Of course, one of the traditional reasons for deferring to petition denials was that agencies are generally in a better position to decide how to allocate scarce resources and should therefore have the flexibility to interpret ambiguous statutes to permit inaction. It is not clear, though, how resource allocation concerns could justify a departure from the “single, best meaning” of the statute simply because of the posture of the case (i.e., where courts are being asked to compel, rather than review, agency action). There are policy concerns about resource allocation implicated by more traditional review as well—in both cases, the statutory interpretation questions can be, and under Loper Bright should be, neatly separated from all of the policy considerations that might have justified deference despite the language of a statute. See also Daniel E. Walters, Symmetry’s Mandate: Constraining the Politicization of American Administrative Law, 119 Mich. L. Rev. 455, 506–07 (2020) (explaining why resource allocation policy concerns are not unique to challenges asking courts to compel agency action). It should therefore be possible under Loper Bright’s independent judgment standard for environmental interests both to file more petitions arguing that statutes require action and to prevail more often in challenging any denials of those petitions in court.

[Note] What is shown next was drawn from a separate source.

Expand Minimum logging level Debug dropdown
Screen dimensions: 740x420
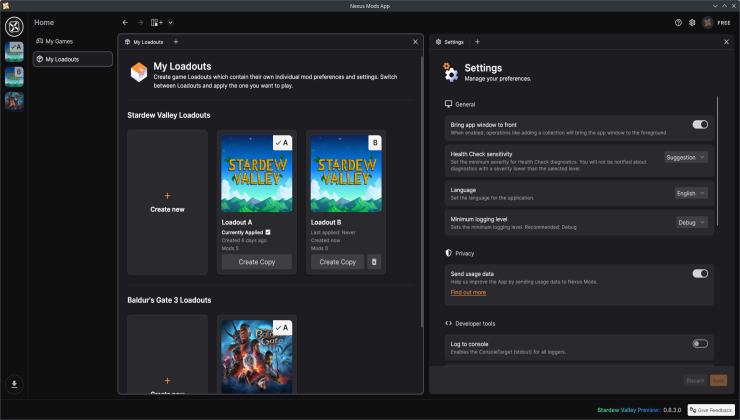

Even when the only possible argument is that an agency abused its discretion, perhaps because the statute involves an explicit delegation of discretion to an agency, Ohio v. EPA can step in to heighten the stringency of review. Massachusetts v. EPA was decided against a backdrop of “thin rationality review” with the potential for “hard look” review in exceptional cases. Jacob Gersen & Adrian Vermeule, Thin Rationality Review, 114 Mich. L. Rev. 1355 (2016). But Ohio v. EPA was no exceptional case, and it has plausibly been read as indicating a general tightening of review under the arbitrary and capricious test. In the absence of any theory about why the petitioning context deserves categorically different treatment, this tightening of review would seem to justify more probing judicial evaluation of the agency’s policy reasons for declining to act on petitions. How much more stringent this review might be remains to be seen.

Conclusion

In sum, the Court has been remaking whole swaths of settled administrative law doctrine, and those changes—taken to their logical extension—seem to forecast a judicial duty to abdicate far fewer questions about petitions to agencies than under the more deferential version of administrative law under Chevron. To be clear, this may be a second-best world compared to one where agencies enjoyed substantial discretion in interpreting ambiguous statutes and making policy judgments. See Walters, supra, at 515–16 (arguing that matching Chevron deference with deference to petition responses was a natural, and symmetrical, equilibrium, and suggesting it would be unlikely that the Court would discard Chevron deference in part because of the effect it would have on judicial review of petition denials). Nevertheless, it is the world that the Supreme Court has created. If petitioners are willing to do the work, the courthouse doors are open, and it will not be surprising if environmental interest groups and other litigants seize upon the petition process to walk through those doors and prompt environmental regulation.